Aslında, zor zamanlarda, genellikle acı veren duygu ve düşüncelerimizin asla bitmeyeceğini düşünüyoruz. Ancak yine de, En büyük dönüşümün anları.

Bununla birlikte, değişim ile ilgili sahip olduğumuz direniş ve fikirler, zorluklar ortaya çıktığında kriz yaşamaya, acıyı uzatmaya ve yoğunlaştırmaya ve gereksiz acı çekmemize neden oluyor. Yaşamın belirli bir zamanda ne istediğini bilmesine rağmen çoğu zaman korku bizi felç edebilir.

Değişimden geçmek için gerekli eylemleri tekrar tekrar erteliyoruz, çünkü tam olarak nereye gittiğimizi bilmemenin belirsizliğine tahammül etmiyoruz. Ya da sonuçlarını ölçmeden harekete geçiyoruz. İç bilgeliğe güven ve yaşamın kendisi gereklidir.

Şeylerin uyumsuzluğunu tanımak, nasıl yaşadığımıza dönüşür

Her geçen gün olduğu gibi günden güne yaşamaya başlıyoruz çünkü yaşamın inceliklerini anlıyoruz. Yanımızdaki insanlara değer veriyoruz, bugün sahip olduğumuz beceri veya yetenekleri paylaşıyoruz, bizi ilgilendiren birine selamlamayı erteliyoruz.

Bir gün batımını izlemek için zaman ayırırız, çünkü asla aynı olmaz. O zamanın zihinsel geçmişleri ve duyguları ile, hatta sabit ve değiştirilemediklerinden dolayı, rol ve kimliklerimizle bile çok fazla özdeşleştirmeyi bırakıyoruz. Kendimizi koşulsuz sevmeye başlarız, işler devam ederken değil. İyi ve kötü zamanlarda birbirimizi sevmeye başlarız. ve başkalarını da, sevgilerinde sevmek.

  • Belki de ilgileniyorsunuz: "Değişime direnç: bunun üstesinden gelmek için 10 anahtar"

Bizi değişimlere alışmaktan uzaklaştıran inançlar

Gerçek refah ile yaşamak, hayatta kalmanın doğasında var olan değişimin ve belirsizliğin nasıl kucaklanacağını bilmek demektir.. Hayatın nasıl olması gerektiğine dair inançlarımız ve işlerin değişimle başa çıkma üzerinde nasıl büyük bir etkisi olması gerektiği, ancak bizi ispatlayana kadar genellikle onların farkında değiliz. İşte bazı inançlar.

1. Beklentilerimizin ve isteklerimizin her zaman karşılanması gerektiğine inanın.

Sahip olduğumuz yaşam planına göre, yaşamın her zaman keyifli olması ve her şeyin bizim için her zaman iyi olması gerektiğine inanmak anlamına gelir. Sürekli güvenlik aramak ve yaşamla birlikte gelen acı ve belirsizliği unutmaktır. Böyle düşündüğümüzde insanlara, hayata, evrene ve hatta daha yüksek bir güce sahip olmaktan öfkeli hissediyoruz beklentilerimizi karşılamadığı için. Bunun haksız olduğuna ve Tanrı da dahil başkalarının bizi sevmesi durumunda arzularımızı yerine getirmeleri gerektiğine inanıyoruz. Bu daha yüksek gücü, hayatı veya bir başkasını suçlayarak, durumla yüzleşmeye çalışıyoruz..

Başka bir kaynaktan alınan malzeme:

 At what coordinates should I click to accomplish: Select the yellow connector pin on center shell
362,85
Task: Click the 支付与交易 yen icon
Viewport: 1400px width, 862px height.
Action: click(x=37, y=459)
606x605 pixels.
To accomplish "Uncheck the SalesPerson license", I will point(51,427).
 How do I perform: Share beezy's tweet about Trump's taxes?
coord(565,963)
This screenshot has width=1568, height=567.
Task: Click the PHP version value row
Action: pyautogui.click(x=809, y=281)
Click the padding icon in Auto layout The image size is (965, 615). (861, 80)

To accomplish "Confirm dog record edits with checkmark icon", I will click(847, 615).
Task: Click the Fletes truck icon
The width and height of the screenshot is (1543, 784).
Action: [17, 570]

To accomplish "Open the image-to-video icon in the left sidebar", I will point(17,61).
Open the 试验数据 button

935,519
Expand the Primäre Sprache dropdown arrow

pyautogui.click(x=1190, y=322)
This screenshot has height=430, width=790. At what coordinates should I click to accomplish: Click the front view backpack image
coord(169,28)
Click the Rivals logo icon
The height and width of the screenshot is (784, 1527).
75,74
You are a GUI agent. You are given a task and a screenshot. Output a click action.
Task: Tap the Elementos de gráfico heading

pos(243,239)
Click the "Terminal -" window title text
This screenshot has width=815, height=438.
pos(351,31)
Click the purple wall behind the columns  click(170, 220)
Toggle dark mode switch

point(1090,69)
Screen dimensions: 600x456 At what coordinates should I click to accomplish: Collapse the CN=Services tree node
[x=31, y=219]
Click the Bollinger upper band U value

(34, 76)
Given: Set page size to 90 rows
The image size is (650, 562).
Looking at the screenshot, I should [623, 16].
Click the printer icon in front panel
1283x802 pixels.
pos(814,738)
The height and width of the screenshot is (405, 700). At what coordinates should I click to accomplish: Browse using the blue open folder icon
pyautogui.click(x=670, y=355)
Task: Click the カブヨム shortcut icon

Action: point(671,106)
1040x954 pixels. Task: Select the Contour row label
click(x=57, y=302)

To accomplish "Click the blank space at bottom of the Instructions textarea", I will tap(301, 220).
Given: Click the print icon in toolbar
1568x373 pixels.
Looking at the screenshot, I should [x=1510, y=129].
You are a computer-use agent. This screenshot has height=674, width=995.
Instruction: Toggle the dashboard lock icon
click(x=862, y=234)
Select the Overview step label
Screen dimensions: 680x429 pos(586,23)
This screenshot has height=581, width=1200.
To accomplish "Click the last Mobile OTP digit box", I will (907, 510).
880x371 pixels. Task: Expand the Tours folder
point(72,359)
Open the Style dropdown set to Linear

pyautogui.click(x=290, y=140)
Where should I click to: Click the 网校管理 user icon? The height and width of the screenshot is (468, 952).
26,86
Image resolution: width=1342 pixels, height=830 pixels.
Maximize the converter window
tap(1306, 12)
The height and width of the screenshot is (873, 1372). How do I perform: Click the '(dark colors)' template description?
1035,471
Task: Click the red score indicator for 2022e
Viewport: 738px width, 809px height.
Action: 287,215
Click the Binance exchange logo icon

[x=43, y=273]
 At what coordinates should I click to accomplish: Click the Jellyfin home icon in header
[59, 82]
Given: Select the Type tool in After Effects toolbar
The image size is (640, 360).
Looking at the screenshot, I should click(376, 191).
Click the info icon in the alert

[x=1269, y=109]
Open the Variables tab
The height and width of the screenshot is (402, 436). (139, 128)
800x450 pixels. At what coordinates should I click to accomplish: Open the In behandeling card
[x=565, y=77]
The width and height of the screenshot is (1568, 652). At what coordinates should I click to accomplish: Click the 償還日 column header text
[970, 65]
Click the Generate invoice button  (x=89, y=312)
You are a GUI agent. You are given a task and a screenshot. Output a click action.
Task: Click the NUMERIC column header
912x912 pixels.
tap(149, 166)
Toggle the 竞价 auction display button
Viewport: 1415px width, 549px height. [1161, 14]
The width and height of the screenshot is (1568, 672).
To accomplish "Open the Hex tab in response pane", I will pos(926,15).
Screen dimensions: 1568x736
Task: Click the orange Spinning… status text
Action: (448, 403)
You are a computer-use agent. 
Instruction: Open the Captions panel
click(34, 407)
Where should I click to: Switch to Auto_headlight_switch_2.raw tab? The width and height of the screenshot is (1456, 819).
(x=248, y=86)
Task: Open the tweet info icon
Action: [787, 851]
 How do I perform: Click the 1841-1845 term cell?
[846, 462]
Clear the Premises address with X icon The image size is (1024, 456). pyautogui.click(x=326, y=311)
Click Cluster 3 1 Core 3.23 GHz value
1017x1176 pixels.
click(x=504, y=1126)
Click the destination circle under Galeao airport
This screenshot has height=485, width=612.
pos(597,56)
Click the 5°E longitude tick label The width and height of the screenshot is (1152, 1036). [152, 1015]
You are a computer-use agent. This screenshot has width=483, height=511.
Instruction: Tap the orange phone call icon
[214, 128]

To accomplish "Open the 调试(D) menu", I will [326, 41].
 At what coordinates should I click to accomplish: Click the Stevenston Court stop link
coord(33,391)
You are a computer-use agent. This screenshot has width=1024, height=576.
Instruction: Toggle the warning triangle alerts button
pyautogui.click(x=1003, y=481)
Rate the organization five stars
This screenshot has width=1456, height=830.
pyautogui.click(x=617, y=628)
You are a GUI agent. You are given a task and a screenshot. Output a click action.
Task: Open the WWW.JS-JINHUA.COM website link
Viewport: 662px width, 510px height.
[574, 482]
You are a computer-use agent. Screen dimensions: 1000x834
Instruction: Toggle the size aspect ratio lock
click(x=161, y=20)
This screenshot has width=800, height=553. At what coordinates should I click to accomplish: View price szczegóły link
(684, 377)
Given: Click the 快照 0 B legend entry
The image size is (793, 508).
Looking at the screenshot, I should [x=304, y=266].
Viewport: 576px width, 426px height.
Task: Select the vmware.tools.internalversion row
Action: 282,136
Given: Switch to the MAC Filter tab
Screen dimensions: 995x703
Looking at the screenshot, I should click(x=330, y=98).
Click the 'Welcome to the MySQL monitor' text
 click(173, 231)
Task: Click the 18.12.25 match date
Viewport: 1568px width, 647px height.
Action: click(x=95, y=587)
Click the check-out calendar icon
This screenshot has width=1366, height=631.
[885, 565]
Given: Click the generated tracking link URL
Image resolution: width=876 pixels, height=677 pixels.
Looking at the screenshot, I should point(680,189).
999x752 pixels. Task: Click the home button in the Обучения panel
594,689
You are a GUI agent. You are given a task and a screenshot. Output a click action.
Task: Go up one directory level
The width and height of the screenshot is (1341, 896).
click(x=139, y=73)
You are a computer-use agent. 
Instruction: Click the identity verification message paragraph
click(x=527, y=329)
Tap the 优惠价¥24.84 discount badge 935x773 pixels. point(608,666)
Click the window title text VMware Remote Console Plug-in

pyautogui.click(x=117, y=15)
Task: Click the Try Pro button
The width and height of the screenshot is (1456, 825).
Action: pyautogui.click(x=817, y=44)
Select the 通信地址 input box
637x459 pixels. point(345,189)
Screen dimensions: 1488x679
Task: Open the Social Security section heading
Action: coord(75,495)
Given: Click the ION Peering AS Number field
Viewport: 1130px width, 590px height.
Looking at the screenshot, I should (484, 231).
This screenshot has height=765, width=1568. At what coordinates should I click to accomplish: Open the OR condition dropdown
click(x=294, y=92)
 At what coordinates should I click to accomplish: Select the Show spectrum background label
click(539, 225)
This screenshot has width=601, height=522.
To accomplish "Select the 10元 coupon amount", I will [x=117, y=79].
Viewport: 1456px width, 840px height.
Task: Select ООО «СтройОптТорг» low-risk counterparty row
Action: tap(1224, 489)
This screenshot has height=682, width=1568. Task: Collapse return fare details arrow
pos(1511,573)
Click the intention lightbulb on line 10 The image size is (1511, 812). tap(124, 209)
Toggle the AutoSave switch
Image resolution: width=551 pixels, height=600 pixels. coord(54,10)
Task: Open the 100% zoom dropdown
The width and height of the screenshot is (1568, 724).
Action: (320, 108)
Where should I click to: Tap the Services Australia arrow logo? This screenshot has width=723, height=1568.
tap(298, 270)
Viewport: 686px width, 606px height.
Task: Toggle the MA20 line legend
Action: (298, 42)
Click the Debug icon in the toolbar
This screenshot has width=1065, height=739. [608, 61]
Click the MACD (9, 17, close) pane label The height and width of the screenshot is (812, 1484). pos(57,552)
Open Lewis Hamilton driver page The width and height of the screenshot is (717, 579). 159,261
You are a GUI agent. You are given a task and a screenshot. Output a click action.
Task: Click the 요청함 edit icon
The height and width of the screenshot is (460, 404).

Bu inanç aynı zamanda sabırsızlığı da etkiler. Çabaların derhal memnuniyetini beklemek, önceden yapılmış beklenen değişiklikleri görmek ve hayal kırıklığına tahammül etmemek. Dönüşüm sürecinden geçmek veya hızlıca yapmak istemiyor, sonuç alıyor. Maya Angelou'nun dediği gibi, "Kelebeğin güzelliğine hayret ediyoruz, ancak ne olduğu konusunda yapılan değişiklikleri nadiren kabul ediyoruz".

2. Değişimin olumsuz ve acı verici olduğunu düşünme eğilimi

En kötüsünü tahmin etme sıklığımız bu. Değişimin ya da ne geleceğine inanmak, özellikle de olayların şu andaki halini beğenirsek, belirsizlik acı verir.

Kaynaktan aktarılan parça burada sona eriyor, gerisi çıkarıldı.